### [DOCUMENT SECTION]
------------------------------------------------------------------------
Other factors which Pinker sees as contributing to the peacefulness of societies include: growth in the power of women; an expansion in the circle of sympathy to encompass people in other communities and other countries; and ‘the escalator of reason’, which involves detaching oneself from a parochial viewpoint. I have discussed those processes previously, so I will not dwell on them here. It is worth noting, however, that the circle of sympathy and escalator of reason also promote freedom via greater recognition of human rights and enabling widespread adoption of emancipative values.

So, has the greater liberty of the western democracies made them uniquely peaceful?

The answer isn’t obvious. Homicide statistics suggest that some countries with autocratic governments are also relatively peaceful. It seems likely, however, that may reflect suppression of violence rather than genuine peacefulness. That view is supported by the explosion of violence that occurred in eastern Europe following the collapse of communism in eastern Europe.

Research by Tapio Lappi-Seppälä and Martti Lehti, using an extensive international data base, suggests that the level of lethal violence is heavily dependent on the rule of law, the extent of corruption, the level of democracy, and social and economic equality. High crime societies are characterised by stronger authoritarian and conservative moral views, more collectivist cultures, and short-term cultural orientations (‘Cross-Comparative Perspectives on Global Homicide Trends’,  Crime and Justice 43(1): 2014).
------------------------------------------------------------------------
### [INFORMATION PROVIDED]
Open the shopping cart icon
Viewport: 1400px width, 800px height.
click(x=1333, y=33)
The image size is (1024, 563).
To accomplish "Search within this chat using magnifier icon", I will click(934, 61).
------------------------------------------------------------------------
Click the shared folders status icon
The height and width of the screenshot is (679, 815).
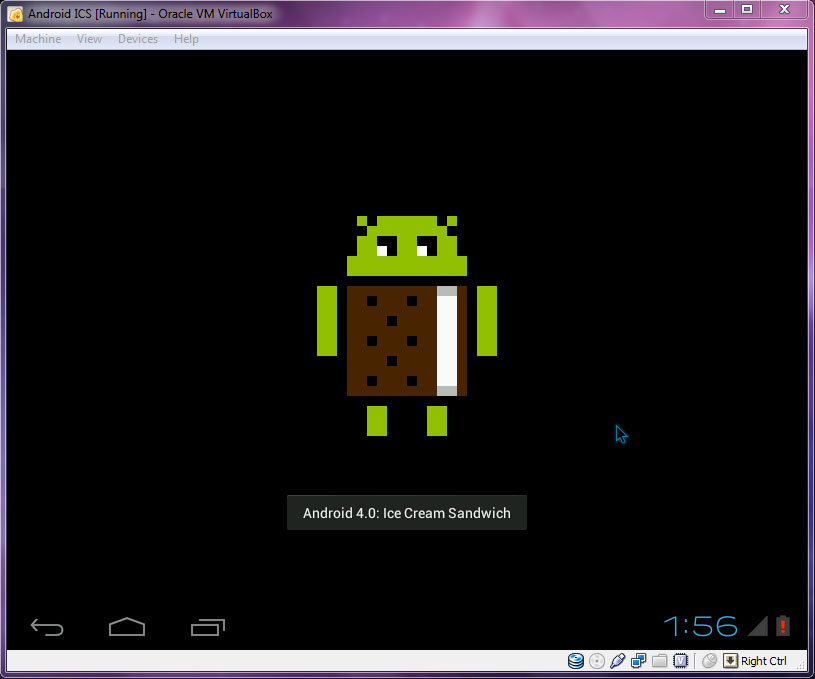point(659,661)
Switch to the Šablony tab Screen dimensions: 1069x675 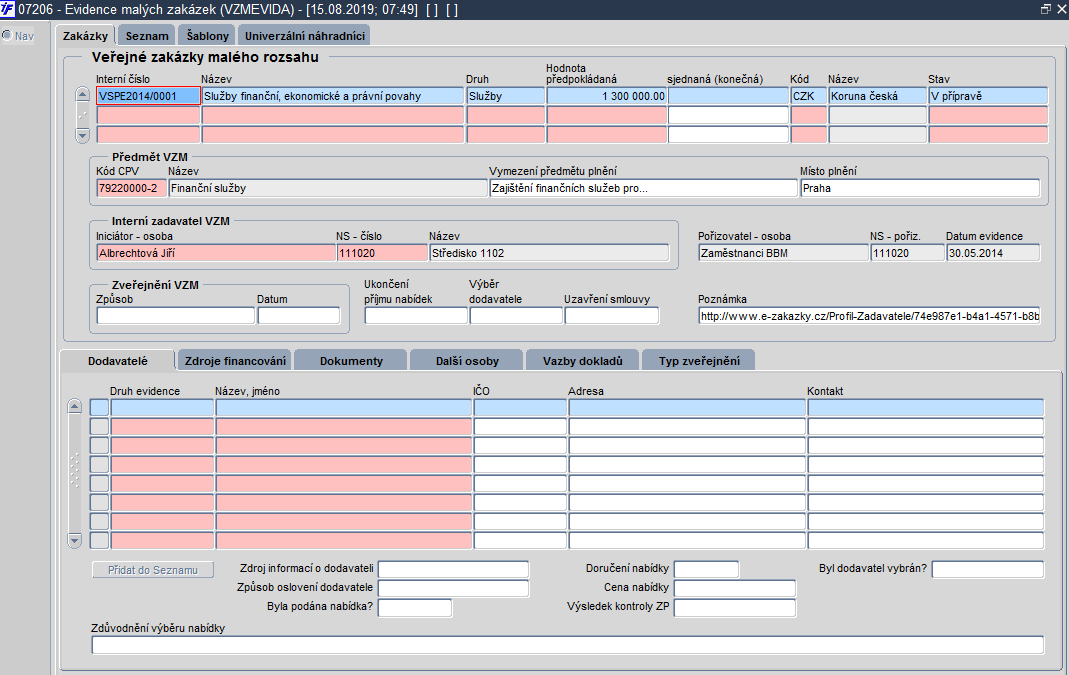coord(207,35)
------------------------------------------------------------------------
### [REQUIREMENT]
Please continue the passage on liberty and the peacefulness of societies, picking up right after its last sentence.

### [FINAL ANSWER]
The relationship between rule of law and homicide rate, as depicted in the graph at the beginning of this post (borrowed from the article by Tapio Lappi-Seppälä and Martti Lehti) is particularly pertinent to the question of how liberty promotes peacefulness. The rule of law index used (the World Bank’s index constructed by Daniel Kauffman, Aart Kraay and Massimo Mastruzzi) captures “perceptions of the extent to which agents have confidence in and abide by the rules of society, and in particular the quality of contract enforcement, property rights, the police and the courts, as well as the likelihood of crime and violence”. I have previously noted that the index covers similar ground to the legal component of an economic freedom index.

Conclusion

Liberty promotes peacefulness because it requires people to refrain from initiating or threatening any forceful interference with other individuals or their property. The rule of law that protects liberty also promotes peacefulness by enabling societies to avoid the violence associated with do-it-yourself justice.

Sunday, September 29, 2019

How can you believe in the existence of natural rights?



In preceding articles on this blog I have traced the evolution of the concept of natural rights from ancient reasoning about natural law to the U.S. Declaration of Independence in 1776. The importance of the Declaration’s assertion of natural rights stems from the moral support its inspiring message has provided, and still provides, to people whose rights have been infringed or insufficiently recognised in the U.S. and elsewhere in the world.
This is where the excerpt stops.